5 Comments for “No Specific Gay Gene a Good Thing”

  1. posted by Jorge on

    Not really able to get in, so my sarcastic comment may be off-base.

    So instead of having a single gay gene, we have a closet gene, a down low gene, a dy… uh motorcycle gene, a fa…bulous gene, a femme gene…

  2. posted by mike king & David Bauler on

    oh, if one study says it, it must be 100% accurate. right? ?

    • posted by JohnInCA on

      Being skeptical of a single anomalous study is always appropriate.

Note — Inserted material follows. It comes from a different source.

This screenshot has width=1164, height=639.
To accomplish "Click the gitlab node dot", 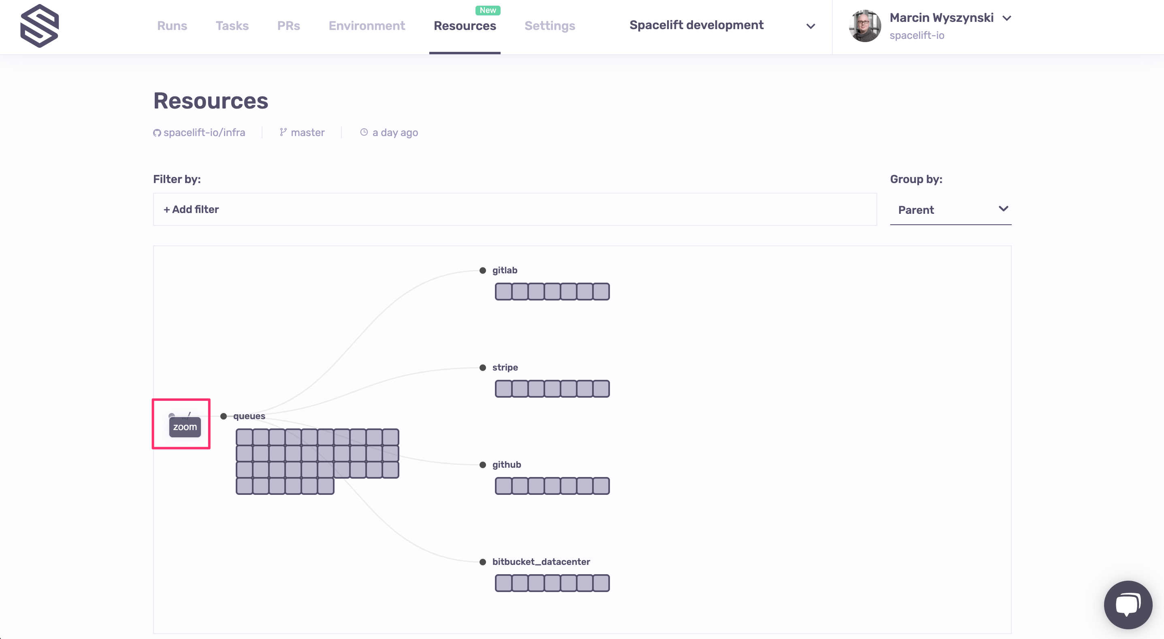I will pos(483,270).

      That said, this study is not a single anomalous study. It’s just the most recent in a long line of studies that keep confirming each other, which is how science works (you have one study that finds something surprising, other studies that confirm it, bigger, more in-depth studies that elaborate and further refine, replications that verify the first wasn’t fluke or fraud, etc. and so-on)

      And even going back to the 1993 study, it’s all basically been the same: yes, there’s a genetic component. No, it doesn’t explain everything. From there, different studies have pointed to things that might matter (a while back some research showed that epi-genetic effects were a likely culprit, the twin studies showing that having a gay twin made you much more likely to be gay then the base probability, the older brother studies, etc. and so-on)

      So yeah, don’t believe a single anomalous study. But don’t believe the journalists trying to spin this as a turn-about or refutation of previous studies either.

  3. posted by mike king & David Bauler on

    As for late-term abortions, “the left” tends to be leery of a ban that doesnt take into account certain health and safety realities.

    Very few people actually want abortion to always be legal or always be illegal. most people are somewhere in the middle.

    • posted by Jorge on

      “Very few people actually want” applies to a lot of social issues that get decided the few people way.